16. Concurrent treatment with any investigational or approved oncology agents (unless specified in the protocol).
17. Concurrent administration of herbal preparations.
18. Current use at time of study entry (defined in Section 6) or anticipated need for drugs that are strong CYP3A4/5 inducers. Please refer to Section 5.5 for list of prohibited inducers.
19. Current drug or alcohol abuse.
20. Other severe acute or chronic medical or psychiatric condition or laboratory abnormality that may increase the risk associated with study participation or investigational product administration or may interfere with the interpretation of study results and, in the judgment of the investigator, would make the patient inappropriate for entry into this study
21. Patients who are investigational site staff members or relatives of those site staff members or patients who are Pfizer employees directly involved in the conduct of the trial.
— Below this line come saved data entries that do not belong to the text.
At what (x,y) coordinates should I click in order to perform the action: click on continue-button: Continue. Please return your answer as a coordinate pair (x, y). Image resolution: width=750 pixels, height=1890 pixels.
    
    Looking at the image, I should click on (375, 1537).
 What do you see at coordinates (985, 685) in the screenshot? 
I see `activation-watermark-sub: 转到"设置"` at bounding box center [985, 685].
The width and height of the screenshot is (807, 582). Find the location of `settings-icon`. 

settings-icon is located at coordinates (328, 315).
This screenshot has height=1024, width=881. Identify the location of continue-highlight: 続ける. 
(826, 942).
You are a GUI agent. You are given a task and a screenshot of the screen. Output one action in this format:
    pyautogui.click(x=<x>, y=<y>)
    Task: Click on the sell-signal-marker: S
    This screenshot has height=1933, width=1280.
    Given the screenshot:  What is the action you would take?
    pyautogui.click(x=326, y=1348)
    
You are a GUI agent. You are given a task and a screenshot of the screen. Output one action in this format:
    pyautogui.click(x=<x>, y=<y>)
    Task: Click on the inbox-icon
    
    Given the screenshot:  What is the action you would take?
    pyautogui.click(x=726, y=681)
22. Pregnant females; breastfeeding females; males and females of childbearing potential not using highly effective contraception or not agreeing to continue highly effective contraception for at least 180 days after last dose of investigational product; males and females of childbearing potential not using two (2) methods of highly effective contraception or not agreeing to continue two (2) methods of highly effective contraception for at least 180 days after last dose of investigational product.
23. Recent or active suicidal ideation or behavior.